やること = 下の行を、「The image size is」を「The image dimensions are」に置き換えて書き直してください。それ以外はそのまま残してください。

データセットの記録 =
>>>

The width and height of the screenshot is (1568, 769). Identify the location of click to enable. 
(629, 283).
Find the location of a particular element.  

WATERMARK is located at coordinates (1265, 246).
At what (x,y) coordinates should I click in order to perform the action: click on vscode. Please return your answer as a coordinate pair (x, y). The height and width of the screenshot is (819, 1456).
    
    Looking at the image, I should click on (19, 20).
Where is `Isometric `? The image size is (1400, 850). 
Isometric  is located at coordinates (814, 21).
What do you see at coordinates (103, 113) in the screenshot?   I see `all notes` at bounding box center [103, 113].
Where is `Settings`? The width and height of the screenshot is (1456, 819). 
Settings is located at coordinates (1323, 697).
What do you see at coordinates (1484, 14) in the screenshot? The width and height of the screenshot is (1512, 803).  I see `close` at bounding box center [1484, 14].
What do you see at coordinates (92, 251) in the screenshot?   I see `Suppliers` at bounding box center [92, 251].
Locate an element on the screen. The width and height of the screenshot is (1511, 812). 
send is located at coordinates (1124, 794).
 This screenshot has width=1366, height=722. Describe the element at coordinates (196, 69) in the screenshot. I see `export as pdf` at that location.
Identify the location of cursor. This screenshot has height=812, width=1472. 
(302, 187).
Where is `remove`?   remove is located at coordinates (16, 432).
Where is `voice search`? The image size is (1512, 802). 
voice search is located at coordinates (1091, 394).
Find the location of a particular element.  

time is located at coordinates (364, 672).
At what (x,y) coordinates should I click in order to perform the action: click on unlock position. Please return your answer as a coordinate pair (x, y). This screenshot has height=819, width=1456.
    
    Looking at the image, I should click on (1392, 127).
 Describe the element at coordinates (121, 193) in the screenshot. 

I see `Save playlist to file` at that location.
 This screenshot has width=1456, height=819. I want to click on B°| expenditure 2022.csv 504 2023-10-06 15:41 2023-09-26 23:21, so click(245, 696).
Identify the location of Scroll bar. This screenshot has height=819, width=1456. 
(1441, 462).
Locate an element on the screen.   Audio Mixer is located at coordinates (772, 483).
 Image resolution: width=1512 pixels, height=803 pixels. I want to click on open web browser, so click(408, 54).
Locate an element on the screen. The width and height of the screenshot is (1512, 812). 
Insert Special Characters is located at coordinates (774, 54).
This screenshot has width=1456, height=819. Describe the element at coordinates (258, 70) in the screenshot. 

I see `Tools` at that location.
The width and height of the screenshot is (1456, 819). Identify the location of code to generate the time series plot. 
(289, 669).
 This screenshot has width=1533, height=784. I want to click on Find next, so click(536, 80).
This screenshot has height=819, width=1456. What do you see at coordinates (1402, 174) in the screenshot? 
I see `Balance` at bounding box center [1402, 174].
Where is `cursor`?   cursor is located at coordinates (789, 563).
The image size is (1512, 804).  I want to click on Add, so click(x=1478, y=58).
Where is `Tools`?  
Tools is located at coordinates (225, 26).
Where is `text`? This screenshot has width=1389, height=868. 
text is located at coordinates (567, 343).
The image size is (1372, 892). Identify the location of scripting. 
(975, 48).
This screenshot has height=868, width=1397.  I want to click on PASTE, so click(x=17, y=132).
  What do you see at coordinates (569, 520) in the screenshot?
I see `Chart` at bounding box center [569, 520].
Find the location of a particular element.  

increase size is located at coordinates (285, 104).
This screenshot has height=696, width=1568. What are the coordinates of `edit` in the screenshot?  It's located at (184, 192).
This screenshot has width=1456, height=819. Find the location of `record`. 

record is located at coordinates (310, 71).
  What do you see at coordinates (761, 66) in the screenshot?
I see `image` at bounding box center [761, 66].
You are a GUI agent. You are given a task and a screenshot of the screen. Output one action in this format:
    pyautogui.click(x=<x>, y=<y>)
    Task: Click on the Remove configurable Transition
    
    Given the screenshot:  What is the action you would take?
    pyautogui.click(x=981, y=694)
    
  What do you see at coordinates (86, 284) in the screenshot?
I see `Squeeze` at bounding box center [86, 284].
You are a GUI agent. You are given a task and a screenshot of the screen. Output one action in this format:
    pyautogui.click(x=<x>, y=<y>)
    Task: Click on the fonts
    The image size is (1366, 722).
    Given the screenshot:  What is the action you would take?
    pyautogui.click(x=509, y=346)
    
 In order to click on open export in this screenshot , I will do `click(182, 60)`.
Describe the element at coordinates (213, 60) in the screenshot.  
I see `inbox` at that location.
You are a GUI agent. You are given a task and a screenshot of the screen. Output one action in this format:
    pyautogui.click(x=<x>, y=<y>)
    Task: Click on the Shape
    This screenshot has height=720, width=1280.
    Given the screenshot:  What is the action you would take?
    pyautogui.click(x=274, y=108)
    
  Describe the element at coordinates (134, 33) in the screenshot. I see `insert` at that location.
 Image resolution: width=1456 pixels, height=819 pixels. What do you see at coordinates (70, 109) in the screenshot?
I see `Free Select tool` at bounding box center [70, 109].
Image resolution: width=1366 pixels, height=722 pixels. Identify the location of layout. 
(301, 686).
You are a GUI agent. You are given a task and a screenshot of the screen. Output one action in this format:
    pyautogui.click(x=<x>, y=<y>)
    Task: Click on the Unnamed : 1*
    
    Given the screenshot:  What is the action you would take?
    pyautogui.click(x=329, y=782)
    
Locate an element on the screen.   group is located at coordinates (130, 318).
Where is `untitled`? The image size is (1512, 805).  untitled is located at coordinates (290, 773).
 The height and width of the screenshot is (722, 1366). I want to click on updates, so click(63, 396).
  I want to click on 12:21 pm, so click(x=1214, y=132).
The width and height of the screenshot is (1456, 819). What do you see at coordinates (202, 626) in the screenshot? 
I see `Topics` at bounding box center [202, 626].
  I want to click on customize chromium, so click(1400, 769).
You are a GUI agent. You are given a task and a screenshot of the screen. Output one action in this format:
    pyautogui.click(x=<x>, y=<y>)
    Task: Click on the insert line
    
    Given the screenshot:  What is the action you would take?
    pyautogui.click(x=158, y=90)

<<<

作業の結果 =
The width and height of the screenshot is (1568, 769). Identify the location of click to enable. 
(629, 283).
Find the location of a particular element.  

WATERMARK is located at coordinates (1265, 246).
At what (x,y) coordinates should I click in order to perform the action: click on vscode. Please return your answer as a coordinate pair (x, y). The height and width of the screenshot is (819, 1456).
    
    Looking at the image, I should click on (19, 20).
Where is `Isometric `? The image dimensions are (1400, 850). 
Isometric  is located at coordinates (814, 21).
What do you see at coordinates (103, 113) in the screenshot?   I see `all notes` at bounding box center [103, 113].
Where is `Settings`? The width and height of the screenshot is (1456, 819). 
Settings is located at coordinates (1323, 697).
What do you see at coordinates (1484, 14) in the screenshot? The width and height of the screenshot is (1512, 803).  I see `close` at bounding box center [1484, 14].
What do you see at coordinates (92, 251) in the screenshot?   I see `Suppliers` at bounding box center [92, 251].
Locate an element on the screen. The width and height of the screenshot is (1511, 812). 
send is located at coordinates (1124, 794).
 This screenshot has width=1366, height=722. Describe the element at coordinates (196, 69) in the screenshot. I see `export as pdf` at that location.
Identify the location of cursor. This screenshot has height=812, width=1472. 
(302, 187).
Where is `remove`?   remove is located at coordinates (16, 432).
Where is `voice search`? The image dimensions are (1512, 802). 
voice search is located at coordinates (1091, 394).
Find the location of a particular element.  

time is located at coordinates (364, 672).
At what (x,y) coordinates should I click in order to perform the action: click on unlock position. Please return your answer as a coordinate pair (x, y). This screenshot has height=819, width=1456.
    
    Looking at the image, I should click on (1392, 127).
 Describe the element at coordinates (121, 193) in the screenshot. 

I see `Save playlist to file` at that location.
 This screenshot has width=1456, height=819. I want to click on B°| expenditure 2022.csv 504 2023-10-06 15:41 2023-09-26 23:21, so click(245, 696).
Identify the location of Scroll bar. This screenshot has height=819, width=1456. 
(1441, 462).
Locate an element on the screen.   Audio Mixer is located at coordinates (772, 483).
 Image resolution: width=1512 pixels, height=803 pixels. I want to click on open web browser, so click(408, 54).
Locate an element on the screen. The width and height of the screenshot is (1512, 812). 
Insert Special Characters is located at coordinates (774, 54).
This screenshot has width=1456, height=819. Describe the element at coordinates (258, 70) in the screenshot. 

I see `Tools` at that location.
The width and height of the screenshot is (1456, 819). Identify the location of code to generate the time series plot. 
(289, 669).
 This screenshot has width=1533, height=784. I want to click on Find next, so click(536, 80).
This screenshot has height=819, width=1456. What do you see at coordinates (1402, 174) in the screenshot? 
I see `Balance` at bounding box center [1402, 174].
Where is `cursor`?   cursor is located at coordinates (789, 563).
The image dimensions are (1512, 804).  I want to click on Add, so click(x=1478, y=58).
Where is `Tools`?  
Tools is located at coordinates (225, 26).
Where is `text`? This screenshot has width=1389, height=868. 
text is located at coordinates (567, 343).
The image dimensions are (1372, 892). Identify the location of scripting. 
(975, 48).
This screenshot has height=868, width=1397.  I want to click on PASTE, so click(x=17, y=132).
  What do you see at coordinates (569, 520) in the screenshot?
I see `Chart` at bounding box center [569, 520].
Find the location of a particular element.  

increase size is located at coordinates (285, 104).
This screenshot has height=696, width=1568. What are the coordinates of `edit` in the screenshot?  It's located at (184, 192).
This screenshot has width=1456, height=819. Find the location of `record`. 

record is located at coordinates (310, 71).
  What do you see at coordinates (761, 66) in the screenshot?
I see `image` at bounding box center [761, 66].
You are a GUI agent. You are given a task and a screenshot of the screen. Output one action in this format:
    pyautogui.click(x=<x>, y=<y>)
    Task: Click on the Remove configurable Transition
    
    Given the screenshot:  What is the action you would take?
    pyautogui.click(x=981, y=694)
    
  What do you see at coordinates (86, 284) in the screenshot?
I see `Squeeze` at bounding box center [86, 284].
You are a GUI agent. You are given a task and a screenshot of the screen. Output one action in this format:
    pyautogui.click(x=<x>, y=<y>)
    Task: Click on the fonts
    The image dimensions are (1366, 722).
    Given the screenshot:  What is the action you would take?
    pyautogui.click(x=509, y=346)
    
 In order to click on open export in this screenshot , I will do `click(182, 60)`.
Describe the element at coordinates (213, 60) in the screenshot.  
I see `inbox` at that location.
You are a GUI agent. You are given a task and a screenshot of the screen. Output one action in this format:
    pyautogui.click(x=<x>, y=<y>)
    Task: Click on the Shape
    This screenshot has height=720, width=1280.
    Given the screenshot:  What is the action you would take?
    pyautogui.click(x=274, y=108)
    
  Describe the element at coordinates (134, 33) in the screenshot. I see `insert` at that location.
 Image resolution: width=1456 pixels, height=819 pixels. What do you see at coordinates (70, 109) in the screenshot?
I see `Free Select tool` at bounding box center [70, 109].
Image resolution: width=1366 pixels, height=722 pixels. Identify the location of layout. 
(301, 686).
You are a GUI agent. You are given a task and a screenshot of the screen. Output one action in this format:
    pyautogui.click(x=<x>, y=<y>)
    Task: Click on the Unnamed : 1*
    
    Given the screenshot:  What is the action you would take?
    pyautogui.click(x=329, y=782)
    
Locate an element on the screen.   group is located at coordinates (130, 318).
Where is `untitled`? The image dimensions are (1512, 805).  untitled is located at coordinates (290, 773).
 The height and width of the screenshot is (722, 1366). I want to click on updates, so click(63, 396).
  I want to click on 12:21 pm, so click(x=1214, y=132).
The width and height of the screenshot is (1456, 819). What do you see at coordinates (202, 626) in the screenshot? 
I see `Topics` at bounding box center [202, 626].
  I want to click on customize chromium, so click(1400, 769).
You are a GUI agent. You are given a task and a screenshot of the screen. Output one action in this format:
    pyautogui.click(x=<x>, y=<y>)
    Task: Click on the insert line
    
    Given the screenshot:  What is the action you would take?
    pyautogui.click(x=158, y=90)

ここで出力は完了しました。